The main advantage of virtual endoscopy for the patient is the "non-invasiveness" of the procedure. The realistic presentation facilitates the recognition of a lesion for non-radiologists, be it referring doctors or the patients themselves. This increases the acceptance and therefore the distribution of the method.
The radiologist profits from the reliable three-dimensional reconstruction by reducing the amount of images to evaluate. A 30cm abdomen examined with 1 mm thick slices in transverse orientation leads to a dataset of 300 images, all requiring analysis. Allowing only 5 seconds of analysis time per image, the time needed by the radiologist is 25 minutes. Virtual Endoscopy can reduce the evaluation time to about 5 minutes per series.
Recent software can display the original slices in 3 orthogonal reconstructed planes next to the virtual flight through the hollow organs. In this way, suspicious lesions can be examined immediately on the original images. Disadvantages lie in the dependence on the quality of the original images and in the danger of distortion of the original lesion due to the calculation process. With the use of an incorrect reconstruction algorithm, lesions can be mimicked as well as deleted. The reliability of the method is subject of ongoing research and scientific discussions.

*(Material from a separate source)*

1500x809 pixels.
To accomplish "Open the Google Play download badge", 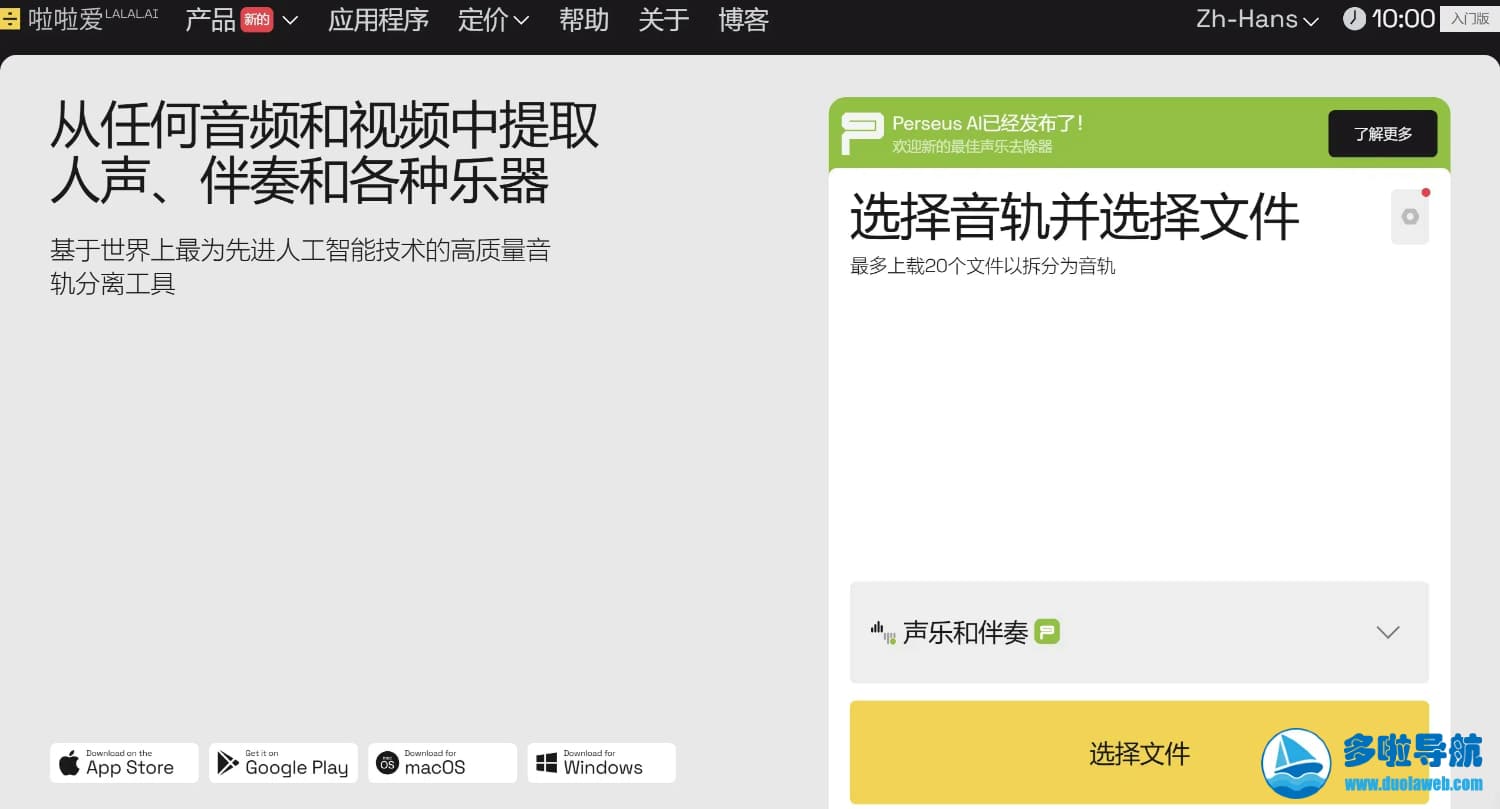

Volume Rendering and other 3-D reconstructions of the abdomen
There are several possibilities for the 3-dimensional visualization of organs. The reconstruction of inner surfaces has been described under Virtual Endoscopy. The "high end" mode of three-dimensional reconstruction is Volume Rendering (VR). Organs are reconstructed as a complete 3-D dataset; which means, that the inner structures of the organs are included. This allows to remove parts of the reconstructed organs, allowing underlying structures to be visualized. This technology requires high-resolution original data from CT or MRI in combination with powerful 3D-reconstruction workstations, which are not widely available in veterinary medicine. This technique and most other 3-dimensional reconstructions are under investigation and may become interesting tools also in GIT imaging in the future.
Summary
The combination of radiography and ultrasound is standard in GIT disease imaging in veterinary medicine and is very sensitive for many disease processes. Ultrasound guided fine needle aspiration or core biopsy tissue sampling of the liver, pancreas, bowel wall and lymph nodes are important to overcome the lack of specificity. Doppler investigations of the splanchnic vessels are increasingly important in understanding hemodynamic in enteropathies and therefore contribute in clarifying underlying pathophysiological processes. Application and importance of harmonic imaging, contrast enhanced harmonic imaging, ultra-high resolution transducers (>20MHz) and echoendoscopy in GIT disease are currently under investigation. With increased access to helical CT-scanners und 3-D software virtual endoscopy may gain importance in veterinary medicine as well.